AGI - Les arrivées de migrants par mer en Italie ont chuté de 54,8 % au cours des huit premiers mois de 2026, confirmant une tendance qui ne s’est pas inversée pendant la saison estivale. Selon les données du ministère italien de l’Intérieur, 19 601 personnes ont débarqué depuis le début de l’année au 1er septembre, contre 43 346 à la même date en 2025.
Entre début juillet et début septembre, la baisse a même atteint près de 60 %. La Libye demeure de très loin le principal pays de départ. Quelque 15 570 migrants en sont partis, contre 38 232 un an auparavant, soit une diminution de 59,3 %. Malgré cette contraction, la route libyenne représente encore près de 80 % de l’ensemble des arrivées en Italie.
La Tripolitaine est à l’origine de près de 78 % des débarquements enregistrés en Italie cette année
Surtout, environ 98 % des départs depuis la Libye ont lieu depuis les côtes occidentales: à elle seule, la Tripolitaine est donc à l’origine de près de 78 % des débarquements enregistrés en Italie cette année.
Les arrivèes de l'Algérie sont passées de 813 a 2.293, avec une hausse de 182%
La principale évolution concerne toutefois l’Algérie. Les arrivées depuis ses côtes sont passées de 813 à 2 292, soit une hausse de 182 %, dépassant désormais celles en provenance de Tunisie, tombées de 3 290 à 1 646. La route turque s’est presque effondrée, avec seulement 93 arrivées contre 1 011 en 2025.
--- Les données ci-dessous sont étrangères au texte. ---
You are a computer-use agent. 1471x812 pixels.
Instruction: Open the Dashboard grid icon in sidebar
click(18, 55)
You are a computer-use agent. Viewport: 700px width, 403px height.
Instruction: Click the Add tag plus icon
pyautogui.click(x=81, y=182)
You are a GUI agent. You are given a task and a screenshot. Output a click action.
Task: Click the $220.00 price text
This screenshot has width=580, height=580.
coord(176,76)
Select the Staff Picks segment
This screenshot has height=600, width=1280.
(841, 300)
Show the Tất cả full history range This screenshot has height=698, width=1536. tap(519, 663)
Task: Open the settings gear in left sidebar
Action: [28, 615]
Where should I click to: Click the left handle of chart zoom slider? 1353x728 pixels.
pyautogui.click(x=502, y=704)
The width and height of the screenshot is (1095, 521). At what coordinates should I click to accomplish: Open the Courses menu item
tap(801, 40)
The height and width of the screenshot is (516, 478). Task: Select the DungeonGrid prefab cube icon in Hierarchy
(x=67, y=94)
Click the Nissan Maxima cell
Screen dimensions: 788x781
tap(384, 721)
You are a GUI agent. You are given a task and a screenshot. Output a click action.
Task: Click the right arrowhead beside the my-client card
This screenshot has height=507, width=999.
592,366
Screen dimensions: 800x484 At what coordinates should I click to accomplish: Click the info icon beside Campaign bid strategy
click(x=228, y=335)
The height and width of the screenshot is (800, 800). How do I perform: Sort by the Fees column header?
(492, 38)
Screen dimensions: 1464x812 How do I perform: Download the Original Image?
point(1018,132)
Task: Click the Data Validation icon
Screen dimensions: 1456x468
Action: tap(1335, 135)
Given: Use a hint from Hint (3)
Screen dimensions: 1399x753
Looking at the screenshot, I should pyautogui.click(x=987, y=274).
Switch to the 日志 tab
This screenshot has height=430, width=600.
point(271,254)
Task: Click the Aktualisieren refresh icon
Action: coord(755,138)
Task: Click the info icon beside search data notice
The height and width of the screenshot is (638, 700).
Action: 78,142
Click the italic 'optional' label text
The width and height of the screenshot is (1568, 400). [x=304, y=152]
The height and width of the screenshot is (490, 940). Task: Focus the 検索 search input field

Le phénomène algérien reste néanmoins limité en volume et ne peut être comparé à la route libyenne. Cette nouvelle géographie se reflète dans les points d’arrivée.
La Sicile demeure la première région de débarquement
La Sicile demeure la première région de débarquement, avec 14 436 personnes, mais enregistre une baisse proche de 60 %. À l’inverse, la Sardaigne est passée de 1 029 à 2 462 arrivées, soit une progression de 139 %, directement liée à l’essor de la route algérienne. Les embarcations partent principalement du nord-est de l’Algérie, notamment d’Annaba et d’El Kala, et transportent en grande majorité des Algériens, les harraga. La Sardaigne constitue souvent une première étape avant la péninsule italienne ou la France.
Une enquête judiciaire menée cet été à Cagliari a notamment documenté un axe reliant El Kala, Cagliari et Marseille. La composition des arrivées illustre cependant la complexité des flux.
Les Bangladais restent la première nationalité déclarée au debarquement
Les Bangladais restent la première nationalité déclarée au débarquement, avec 5 198 personnes, devant les Somaliens, les Algériens, les Soudanais, les Pakistanais et les Égyptiens.
La Libye fonctionne ainsi à la fois comme pays de destination économique et comme plateforme de transit. Selon le Mixed Migration Centre, de nombreux Bangladais arrivent légalement ou semi-légalement par avion à Benghazi, souvent via Dubaï, avant de chercher un emploi ou, parfois, de poursuivre vers l’Europe.
Les dernières données de l’Organisation internationale pour les migrations montrent d’ailleurs que la chute des débarquements ne signifie pas nécessairement une diminution des flux vers la Libye.
Au deuxième trimestre, les mouvements spontanés aux frontières terrestres ont progressé de 23 %.
Pour 93% des migrants le travail constitue la motivation principale
Parmi les migrants interrogés, 39 % souhaitaient rester dans le pays et seulement 8 % envisageaient de poursuivre leur voyage, principalement vers l’Europe. Le travail et la recherche d’un revenu constituaient la motivation principale pour 93 % d’entre eux. La baisse des arrivées n’a pas non plus supprimé le coût humain des traversées.
Selon le Missing Migrants Project de l’OIM, au moins 914 personnes sont mortes ou portées disparues depuis le début de 2026 sur la route de la Méditerranée centrale. Le dernier naufrage recensé, le 20 août au large de Tajoura, à l’est de Tripoli, a fait 15 morts et quatre disparus. Ces chiffres restent des estimations minimales, de nombreux naufrages se produisant sans témoins ni survivants.